Fortunately you didn't see me looking at you and so - I suppose it was after about half a minute -- I crept away. I've often wondered what you would have done if you'd turned and seen me; admonished me for not knocking in that gentle way you have, I suppose.
That should have been the beginning and end of it, but it wasn't. I couldn't get that scene of you standing naked out of my mind. Every time I looked at that picture in the lounge I saw, not Madame Bonnard, but you.
To make matters worse, father was still alive, and I became eaten up with envy that he had you in bed with him and I didn't.
I suppose it's one of those things of which people say, "He'll get over it," but I didn't, it only got worse, especially after father died and I had you to myself, and that was the worst time. You started to fill my dreams and daytime fantasies until, as I've said, I knew I had to leave home or I might say or do something that would make you hate me.
You will probably hate me now, knowing what a lustful, incestuous son you have, but at least you may be able to understand why I had to leave home. I had to get away to try and overcome these feelings I have for you, but I haven't; if anything they have got worse and I don't think I shall ever "get over it."
I don't think I can write any more mother except to say that I'm sorry I couldn't have been a better son for you.
If you decide not to write to me again I shall understand. After all, what can a mother say to a son who wants to commit incest with her?
There is one as thing I want you to know, even if you can't really believe it. I love you, I always have and always will.
* * * * * * * *
Kellie sat for long weeping over the email. There was no question of her not replying, but the form that reply would take was difficult for her to decide.
Jack, having had the courage to say plainly how he felt about her, she finally decided that she must be equally courageous. Nevertheless there was much deleting and rewriting before she sent the email on its way.
My darling boy,
How could you think that I could ever hate and reject you? Why should I when it is well known that sons often have sexual desire for their mothers? Yours was a natural response to what you saw, and in a way I am flattered that you should feel the way you do about me. So what does that make me, an evil incestuous mother?
You have confessed something that must have been appallingly difficult for you, and that took courage. Now I must try and be as brave and make my confession.
Firstly, that time you saw me naked in the bedroom I knew you were there. The mirror over my dressing table is situated such that it reflects the door. I saw you there, that's why I stood still for so long.
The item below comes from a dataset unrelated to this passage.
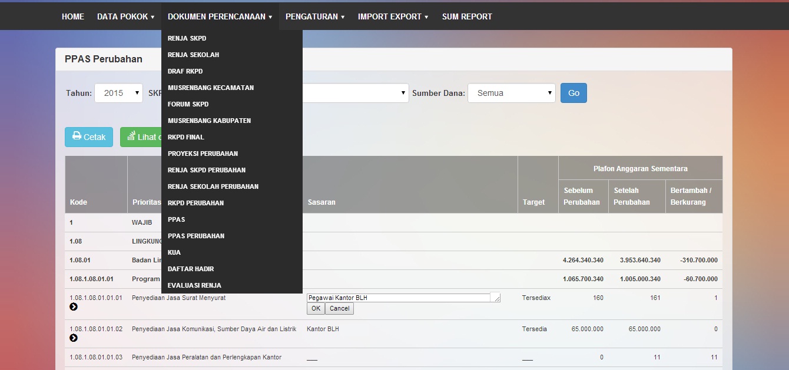789x370 pixels.
Task: Click the Go button
Action: (x=573, y=93)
I wanted you to see me, I wanted you to desire me.
I suppose there is some justification for my wanting you to desire me. As you know your father had a long illness before he died. During that long illness he was unable to perform sexually. I am a very sexually needy woman and the lack of sex left me utterly frustrated.
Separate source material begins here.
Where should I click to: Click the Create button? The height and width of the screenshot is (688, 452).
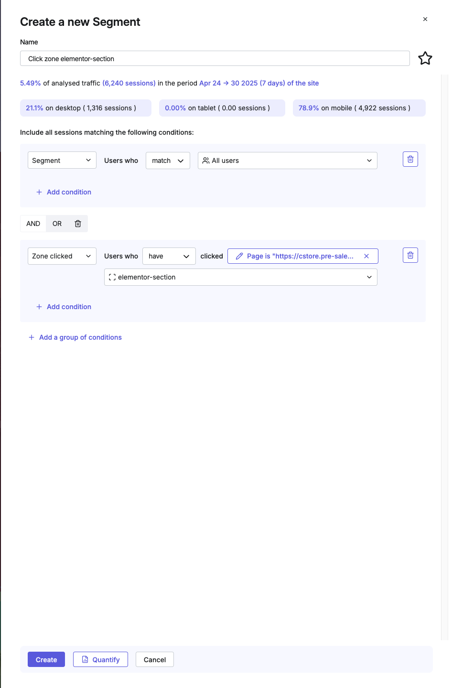click(x=46, y=659)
Despite the fact that you were only fourteen seeing you gazing at me, I was almost willing you to come to me, to touch me, to put your arms around me, kiss me. God knows what would have happened if you had! Imagine, a mother making love with her fourteen year old son!
As it was you went away and so the danger was averted, or at least I thought it was. I thought you did not like what you saw; how wrong I was. You wrote that you couldn't get that image of me naked out of your mind - and I must admit that your comparison of me to Madame Bonnard is very flattering -- but like you I couldn't get the image of you out of my mind.
It got worse after your father died. There was the very physical comfort you gave me that never failed to sexually arouse me. As well as that, I suppose with your father's death I felt freer. If anything happened between us it would still be incest, but no longer adultery.